======== Given passage ========

Re: A nice puzzle: How fast does the E field move?

From: sal (pragmatist_at_nospam.org)
Date: 08/16/04 

Date: Mon, 16 Aug 2004 15:22:02 -0400

On Mon, 16 Aug 2004 18:20:38 +0000, Dirk Van de moortel wrote:

>
> "sal" <pragmatist@nospam.org> wrote in message
> news:pan.2004.08.16.16.42.44.517454@nospam.org...
>> On Mon, 16 Aug 2004 15:39:30 +0000, Dirk Van de moortel wrote:
>
> [snip]
>
>> > In the first case it takes time for some signal (carrying information
>> > about the location of a particle) to reach C. In the second case no
>> > signal is sent. C constantly 'knows' where to find the particle. No
>> > information must be sent.
>>
>> Quite true.
>>
>> But now, extend the particle's worldline backward. In the first case,
>> assume the particle started its journey 2 centuries ago, at a point 100
>> lightyears away, and it's been traveling at a uniform velocity ever
>> since. Does that affect the answer?
>>
>> With the line extended backward, just how, exactly, is the first case
>> different from the second case...?
>
> I see no difference with this first case (extended backward) and the
> previous first case (accelerated (almost) instantly). In both first cases
> a signal is sent at 2:00 restframe time, whatever happened before that. In
> the second case no signal is sent.
>
>
>>
>> > Note 1: At 2:00 in the restframe C must have stopped, or like you
>> > would express it "decelerated (almost) instantly to 0C", to see the
>> > E-field point to A. Otherwise there would be an aberration effect.
>>
>> Yup, and a magnetic field, too.
>>
>> But those angles are annoying, aren't they? Let's simplify things a
>> little.

======== Data excerpt ========

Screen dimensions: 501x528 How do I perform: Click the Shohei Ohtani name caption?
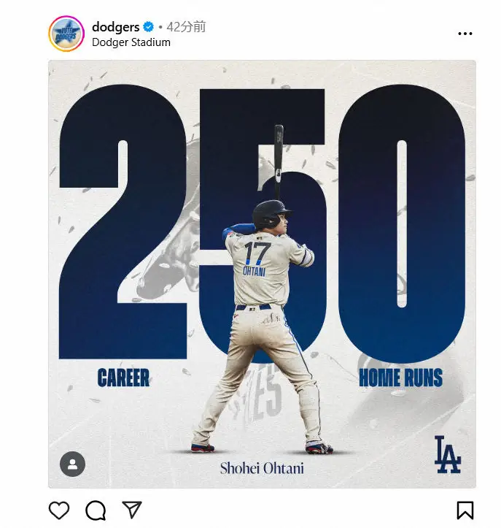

========

— Work to do —
Reproduce the forum post about the E field puzzle in its entirety, word for word. The material is independent of the forum post about the E field puzzle.

— Final result —
Re: A nice puzzle: How fast does the E field move?

From: sal (pragmatist_at_nospam.org)
Date: 08/16/04 

Date: Mon, 16 Aug 2004 15:22:02 -0400

On Mon, 16 Aug 2004 18:20:38 +0000, Dirk Van de moortel wrote:

>
> "sal" <pragmatist@nospam.org> wrote in message
> news:pan.2004.08.16.16.42.44.517454@nospam.org...
>> On Mon, 16 Aug 2004 15:39:30 +0000, Dirk Van de moortel wrote:
>
> [snip]
>
>> > In the first case it takes time for some signal (carrying information
>> > about the location of a particle) to reach C. In the second case no
>> > signal is sent. C constantly 'knows' where to find the particle. No
>> > information must be sent.
>>
>> Quite true.
>>
>> But now, extend the particle's worldline backward. In the first case,
>> assume the particle started its journey 2 centuries ago, at a point 100
>> lightyears away, and it's been traveling at a uniform velocity ever
>> since. Does that affect the answer?
>>
>> With the line extended backward, just how, exactly, is the first case
>> different from the second case...?
>
> I see no difference with this first case (extended backward) and the
> previous first case (accelerated (almost) instantly). In both first cases
> a signal is sent at 2:00 restframe time, whatever happened before that. In
> the second case no signal is sent.
>
>
>>
>> > Note 1: At 2:00 in the restframe C must have stopped, or like you
>> > would express it "decelerated (almost) instantly to 0C", to see the
>> > E-field point to A. Otherwise there would be an aberration effect.
>>
>> Yup, and a magnetic field, too.
>>
>> But those angles are annoying, aren't they? Let's simplify things a
>> little.